Soy capaz de reportar un progreso sólido en la misión central de mi vida. Los lectores veteranos sabrán que mi sueño es retirarme sin haber dirigido nunca a otra persona. No he dirigido a nadie en Londres. No he manejado a nadie en dos costas de los Estados Unidos. Estoy tratando de decidir en qué ciudad asiática algún día no quiero dirigir a nadie.
¿Qué explica la reticencia? Gusto personal, eso sí. Pero también la falta de estatus, si no el estigma absoluto, que se atribuye a la gestión entre los británicos. Esta es la cultura que inventó a David Brent para reírse. El año pasado, Keir Starmer, el próximo primer ministro más probable, llamó a un oponente “gerente intermedio”. Piénsalo. Cualquiera que tenga un subalterno en el trabajo pero que no sea el jefe general de su organización es una especie de gerente intermedio. Son muchos votantes. Sin embargo, un político de cierto nous se sintió cómodo despreciándolos.

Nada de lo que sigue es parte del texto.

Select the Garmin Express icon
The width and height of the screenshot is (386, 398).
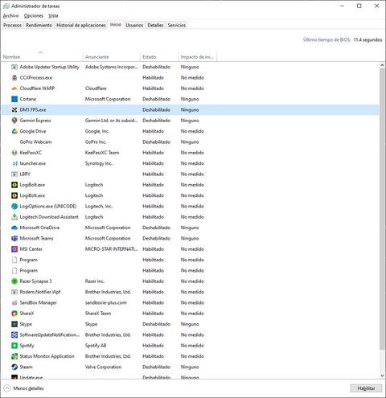pyautogui.click(x=14, y=121)
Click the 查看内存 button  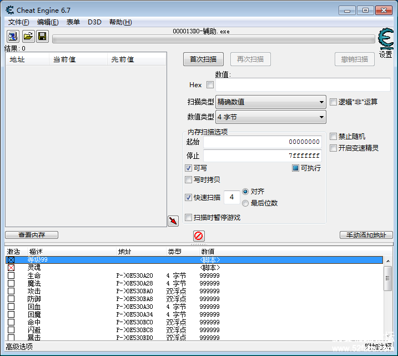(32, 235)
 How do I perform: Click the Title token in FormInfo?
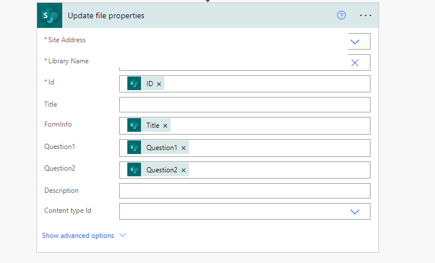point(152,126)
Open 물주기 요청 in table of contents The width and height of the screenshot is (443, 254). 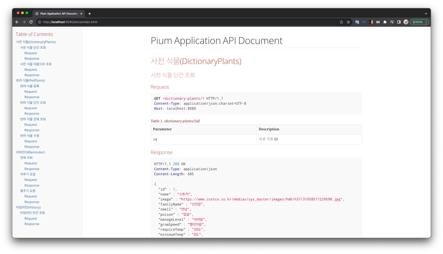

Le debe algo a Marx y algo a Musk, este desdén. Para la izquierda, el gerente es un colaborador del capital, un parásito del valor creado por los trabajadores reales. Para la derecha libertaria, criada en Ayn Rand, el gerente es un “burócrata”, un peso muerto para aquellos con visión y espíritu animal. Si desea obtener el aplauso de todos los partidos, diga que el NHS necesita más enfermeras y menos escritores. De las profesiones corporativas de élite (derecho, finanzas, consultoría), las dos primeras son vilipendiadas como despiadadas. Pero solo el tercero es visto como una completa mierda.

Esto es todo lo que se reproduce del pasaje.